> [Your objective]:
Please give back word for word the lines of the material below between the line containing "Instruction: Click the 下节 next section button" and the line containing "Open the dashboard", inclusive.

> [The input]:
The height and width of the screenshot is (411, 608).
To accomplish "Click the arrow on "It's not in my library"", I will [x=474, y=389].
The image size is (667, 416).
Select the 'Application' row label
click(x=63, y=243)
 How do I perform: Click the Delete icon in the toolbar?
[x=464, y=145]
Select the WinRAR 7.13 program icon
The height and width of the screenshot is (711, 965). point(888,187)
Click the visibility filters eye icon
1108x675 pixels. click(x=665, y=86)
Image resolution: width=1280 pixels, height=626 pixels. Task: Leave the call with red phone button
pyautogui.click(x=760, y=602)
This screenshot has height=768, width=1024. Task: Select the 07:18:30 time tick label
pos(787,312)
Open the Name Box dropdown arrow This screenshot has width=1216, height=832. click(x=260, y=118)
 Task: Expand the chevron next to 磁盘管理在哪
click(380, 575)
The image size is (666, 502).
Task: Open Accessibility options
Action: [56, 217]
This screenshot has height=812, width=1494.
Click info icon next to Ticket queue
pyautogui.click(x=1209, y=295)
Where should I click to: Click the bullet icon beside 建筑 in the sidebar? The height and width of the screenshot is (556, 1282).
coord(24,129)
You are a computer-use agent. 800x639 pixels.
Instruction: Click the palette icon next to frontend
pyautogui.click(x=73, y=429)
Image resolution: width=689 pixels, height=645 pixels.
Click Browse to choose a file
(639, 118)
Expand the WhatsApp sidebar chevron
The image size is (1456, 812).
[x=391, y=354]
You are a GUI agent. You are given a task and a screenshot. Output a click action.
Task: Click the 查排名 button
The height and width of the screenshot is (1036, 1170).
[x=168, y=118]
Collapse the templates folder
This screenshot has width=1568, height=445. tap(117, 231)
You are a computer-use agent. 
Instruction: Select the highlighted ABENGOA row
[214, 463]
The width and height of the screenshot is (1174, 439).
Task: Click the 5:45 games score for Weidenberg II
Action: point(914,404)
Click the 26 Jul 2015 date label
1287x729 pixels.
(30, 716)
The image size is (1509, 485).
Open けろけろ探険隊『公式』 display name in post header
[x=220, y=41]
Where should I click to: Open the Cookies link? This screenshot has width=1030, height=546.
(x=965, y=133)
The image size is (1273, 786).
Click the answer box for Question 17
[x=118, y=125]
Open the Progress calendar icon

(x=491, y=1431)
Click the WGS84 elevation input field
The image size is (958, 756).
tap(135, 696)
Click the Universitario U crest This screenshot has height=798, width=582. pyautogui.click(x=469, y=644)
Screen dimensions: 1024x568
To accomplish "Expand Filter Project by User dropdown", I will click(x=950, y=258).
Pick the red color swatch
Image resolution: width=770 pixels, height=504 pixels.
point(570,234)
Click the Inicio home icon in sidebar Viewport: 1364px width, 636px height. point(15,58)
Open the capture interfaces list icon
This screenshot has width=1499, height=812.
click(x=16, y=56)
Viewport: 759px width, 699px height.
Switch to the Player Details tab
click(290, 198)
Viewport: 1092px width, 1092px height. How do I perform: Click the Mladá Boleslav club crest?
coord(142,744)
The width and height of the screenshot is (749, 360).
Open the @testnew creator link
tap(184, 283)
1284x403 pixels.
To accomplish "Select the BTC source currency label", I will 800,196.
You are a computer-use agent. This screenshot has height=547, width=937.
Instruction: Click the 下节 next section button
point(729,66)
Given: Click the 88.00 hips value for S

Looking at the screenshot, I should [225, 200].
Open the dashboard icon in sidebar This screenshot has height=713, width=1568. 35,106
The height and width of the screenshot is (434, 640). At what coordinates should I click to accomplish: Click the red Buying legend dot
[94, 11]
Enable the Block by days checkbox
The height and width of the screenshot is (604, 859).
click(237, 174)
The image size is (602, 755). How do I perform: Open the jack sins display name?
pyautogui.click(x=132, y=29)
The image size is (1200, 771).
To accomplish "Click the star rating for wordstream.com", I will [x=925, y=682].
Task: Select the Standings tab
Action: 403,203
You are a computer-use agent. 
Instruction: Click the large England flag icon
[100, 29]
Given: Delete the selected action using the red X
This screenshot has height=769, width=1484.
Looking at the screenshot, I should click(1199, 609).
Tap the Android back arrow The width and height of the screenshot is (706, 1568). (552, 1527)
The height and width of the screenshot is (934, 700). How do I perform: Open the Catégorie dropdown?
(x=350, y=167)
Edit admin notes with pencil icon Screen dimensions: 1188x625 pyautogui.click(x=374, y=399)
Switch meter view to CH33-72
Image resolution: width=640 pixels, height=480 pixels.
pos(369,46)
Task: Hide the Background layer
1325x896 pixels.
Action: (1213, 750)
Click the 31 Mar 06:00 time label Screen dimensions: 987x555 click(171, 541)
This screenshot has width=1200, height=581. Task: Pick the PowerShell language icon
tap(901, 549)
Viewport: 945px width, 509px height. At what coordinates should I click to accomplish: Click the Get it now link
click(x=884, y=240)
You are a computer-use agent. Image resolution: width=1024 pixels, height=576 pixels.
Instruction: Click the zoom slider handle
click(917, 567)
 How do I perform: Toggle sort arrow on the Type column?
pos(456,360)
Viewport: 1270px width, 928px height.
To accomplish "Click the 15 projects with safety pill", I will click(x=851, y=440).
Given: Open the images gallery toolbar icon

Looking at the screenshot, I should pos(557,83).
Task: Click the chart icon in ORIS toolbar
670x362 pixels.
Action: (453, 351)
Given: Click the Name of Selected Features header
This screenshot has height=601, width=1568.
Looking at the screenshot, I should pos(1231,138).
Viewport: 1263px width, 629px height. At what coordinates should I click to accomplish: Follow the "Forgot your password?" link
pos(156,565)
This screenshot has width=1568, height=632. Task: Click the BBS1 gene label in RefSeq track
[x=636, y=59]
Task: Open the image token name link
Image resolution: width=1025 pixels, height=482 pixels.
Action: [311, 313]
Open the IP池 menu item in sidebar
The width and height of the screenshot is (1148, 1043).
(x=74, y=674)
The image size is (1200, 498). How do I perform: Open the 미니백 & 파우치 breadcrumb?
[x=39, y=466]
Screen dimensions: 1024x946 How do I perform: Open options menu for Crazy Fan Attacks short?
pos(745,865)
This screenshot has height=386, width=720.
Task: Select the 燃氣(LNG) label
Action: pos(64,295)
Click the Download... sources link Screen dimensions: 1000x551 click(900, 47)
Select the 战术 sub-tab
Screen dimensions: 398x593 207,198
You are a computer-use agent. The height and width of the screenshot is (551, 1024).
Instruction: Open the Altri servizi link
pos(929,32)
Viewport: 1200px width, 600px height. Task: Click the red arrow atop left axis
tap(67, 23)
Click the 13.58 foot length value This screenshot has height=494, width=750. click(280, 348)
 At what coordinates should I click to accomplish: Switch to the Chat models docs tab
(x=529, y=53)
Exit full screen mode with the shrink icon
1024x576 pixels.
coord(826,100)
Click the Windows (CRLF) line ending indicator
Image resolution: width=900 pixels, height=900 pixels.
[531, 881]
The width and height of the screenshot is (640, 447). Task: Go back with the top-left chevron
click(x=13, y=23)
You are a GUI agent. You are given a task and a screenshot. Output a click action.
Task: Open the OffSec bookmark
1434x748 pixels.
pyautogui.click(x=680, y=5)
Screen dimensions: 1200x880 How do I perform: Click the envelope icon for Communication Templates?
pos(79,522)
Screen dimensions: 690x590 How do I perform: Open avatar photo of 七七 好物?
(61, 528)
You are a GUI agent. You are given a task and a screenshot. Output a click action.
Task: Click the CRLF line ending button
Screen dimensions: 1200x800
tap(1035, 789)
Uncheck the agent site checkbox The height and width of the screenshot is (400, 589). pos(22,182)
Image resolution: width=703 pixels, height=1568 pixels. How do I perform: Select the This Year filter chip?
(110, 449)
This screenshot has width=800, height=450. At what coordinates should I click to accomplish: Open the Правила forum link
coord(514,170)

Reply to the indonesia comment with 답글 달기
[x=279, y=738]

> [Your response]:
Instruction: Click the 下节 next section button
point(729,66)
Given: Click the 88.00 hips value for S

Looking at the screenshot, I should [225, 200].
Open the dashboard icon in sidebar This screenshot has height=713, width=1568. 35,106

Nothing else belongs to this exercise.